Это своего рода проклятие магически усиленной памяти: не могу забыть даже то, что очень хочется забыть. Не прощаясь, я повесила трубку и прислонилась лбом к пласглассовой стенке. Одна проблема временно улажена.
Расползавшийся по левой руке холод уже забрался выше знака демона. У меня возникло чувство, будто под кожей дергался рыболовный крючок. Я не сразу поняла, что это значит. Лишь после нескольких мгновений усталого размышления до меня дошло, что это не прежнее ощущение слежки. Это нечто новое: словно меня подтягивают.
Возникло предчувствие. Я устала и выбилась из сил, а оно как будто поднялось из темных вод и разверзлось предо мной во всей полноте, туманя взор и не давая видеть ничего, кроме носков собственных сапог на потрескавшейся мостовой.
Я подняла голову и с трудом отогнала это наваждение.
Потом огляделась по сторонам и заметила, что все изменилось. Цвета поблекли и расплывались перед глазами, несмотря на мое демонически острое зрение. Серая пелена лежала на всех поверхностях, от потрескавшегося тротуара и неровной мостовой до увядшей кожи уличной шлюхи. Старые раны — от удара Люцифера, от когтей адского пса, а теперь еще и от полицейских пуль — напомнили о себе, словно готовы были открыться заново. Я невольно задумалась о возможностях регенерации моего тела. Кто знает, вдруг я уже их исчерпала?
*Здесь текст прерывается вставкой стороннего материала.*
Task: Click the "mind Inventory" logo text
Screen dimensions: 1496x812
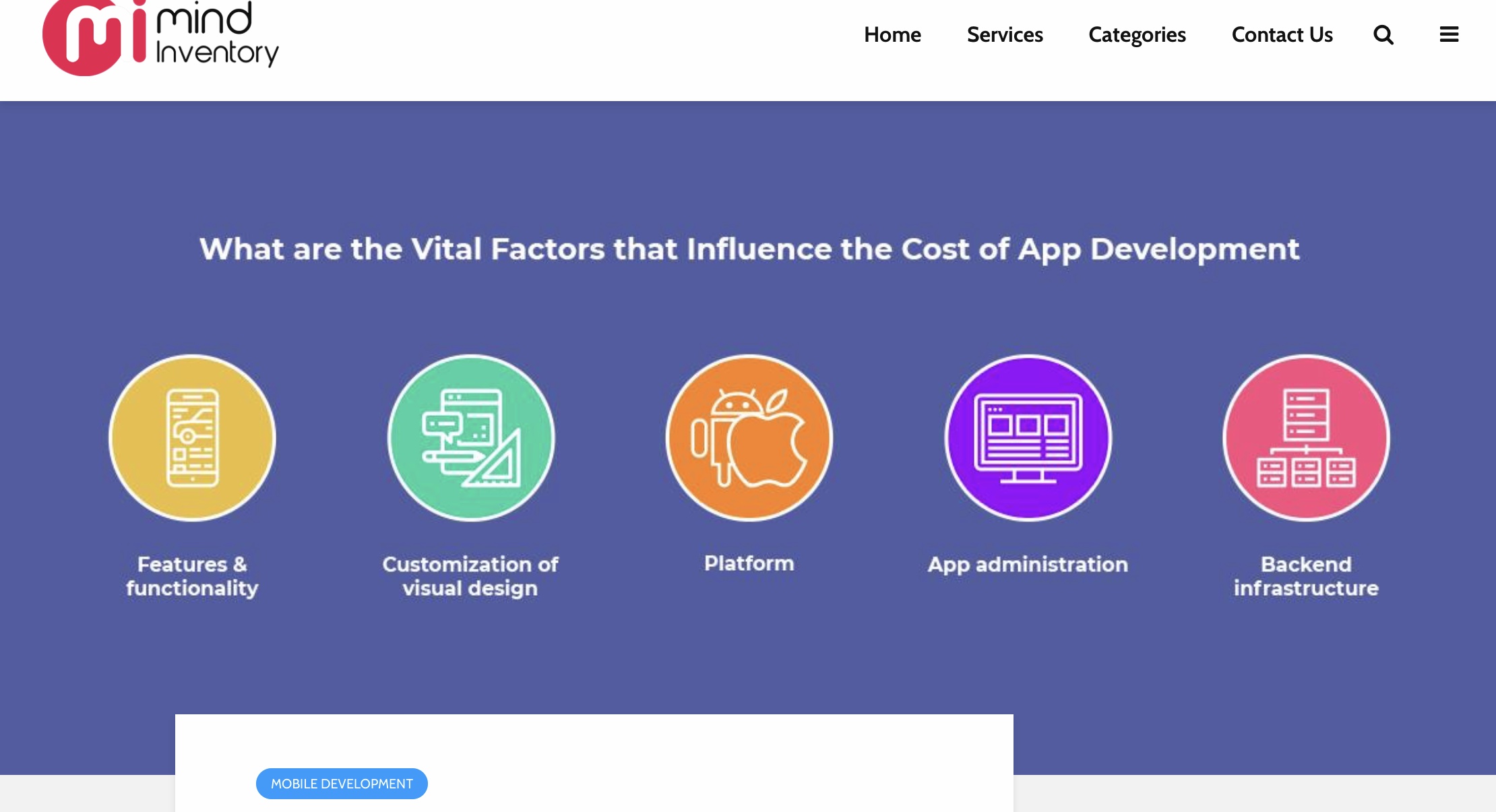Action: 217,34
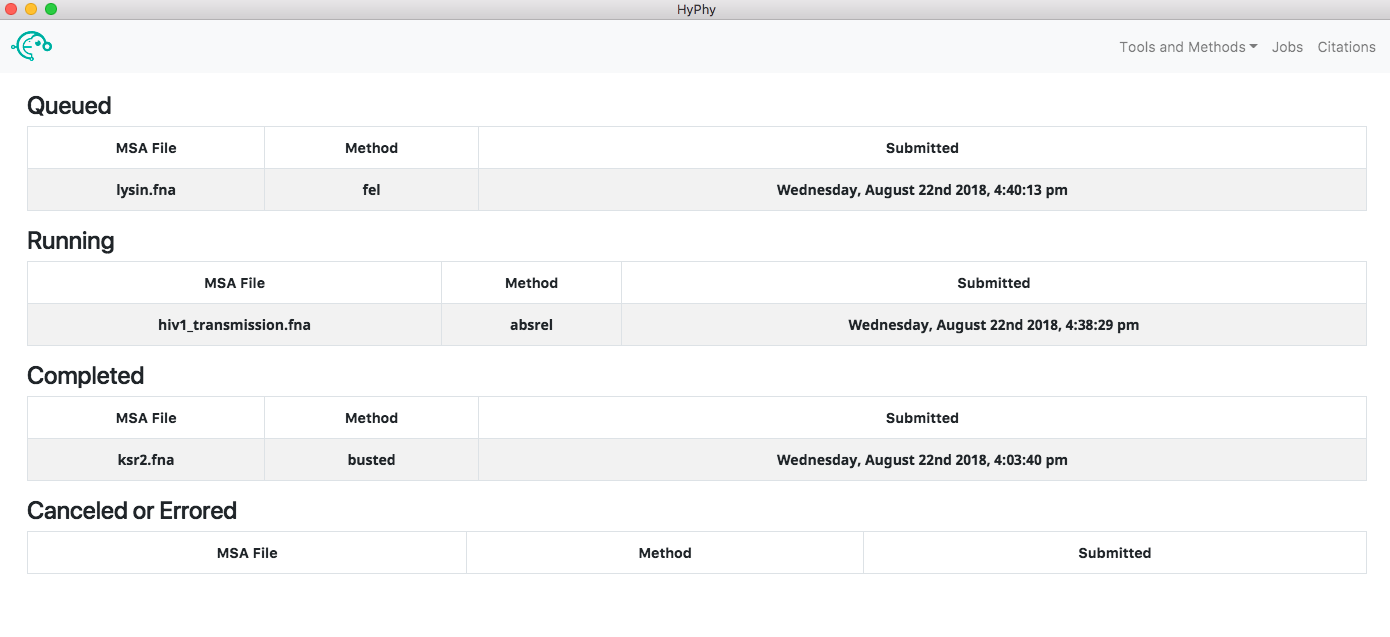Viewport: 1390px width, 637px height.
Task: Click Submitted header in Completed table
Action: [922, 418]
«Данте, даже по твоим меркам, эта мысль чересчур пессимистична».
На периферии зрения угадывалось слабое зеленое свечение, отражавшееся на пласглассовых стенках будки. Вспыхнул наруч, я уставилась на него и внезапно поняла, каким именно должен быть мой следующий шаг. Принуждение исходило от металлического артефакта; испускаемая им ледяная волна одолела жар знака Джафримеля и замкнула меня в свой кокон, как в алмазный ледяной кристалл.
«Пора бросить кости и посмотреть, как они лягут. Если не можешь выбрать верное решение, делай то, что должна».
Я втянула щеки, прикусив их изнутри. Провела пальцами по рукояти меча.
То, что я задумала, было безумием. Чистой воды самоубийство. Но неумолкающий зов звучал в моих ушах, касался границ сознания, пробирал до кончиков пальцев.
«Ну давай, Данте, — вкрадчиво нашептывал он. — Иди. Кое-кто желает тебя видеть».
Я опустила голову, вышла из будки, хлопнув дверью, и мои каблуки застучали по тротуару. Куда идти, мне было ясно. Принуждение и предостережение, интуиция и логика — все сошлось к одному: к настойчивому шепоту, походившему на голос звездного сапфира на платиновой цепочке. Или на ледяной беззвучный зов наруча на моем запястье, тянувшего меня туда, куда надо. Мягко, но неуклонно, с возрастающей настойчивостью.
Я поймала кеб и, похлопывая по рукояти меча, выслушивала долгие упреки пилота в адрес своих коллег. Машина шла на автомате, участие человека требовалось лишь при посадке, однако профессия пилота подпадала под действие Указа о предотвращении безработицы, и летчики с пеной у рта доказывали, что живой персонал предпочтительнее искусственного интеллекта. Мой водитель отчаянно ругал искусственный интеллект — видимо, все же нервничал или ностальгировал по прежним временам.
Когда он меня высадил, я вдохнула влажный запах моря. Все тонуло в тумане. Я могла сесть на самолет в Парадиз, на поезд до Северного Нью-Йорка — куда угодно. Станут ли Джафримель и агенты Хеллесвранта проверять транспорт, чтобы выяснить, куда я направилась? Нужно все обдумать, чтобы не вывести их на Еву.
«Данте, ведь ты понимаешь, что это не важно».
Подойдя к приземистому зданию бывшей школы, я обнаружила, что демонские линии энергетической защиты сняты. Не было никаких признаков чьего-либо присутствия, ни демона, ни человека. Я пролезла в пролом ограды и, невольно поеживаясь, положив правую руку на рукоять меча, двинулась по растрескавшемуся бетонному покрытию гравибольного поля. Вокруг было тихо, слишком тихо. Пахло пряной энергией — запах демонов.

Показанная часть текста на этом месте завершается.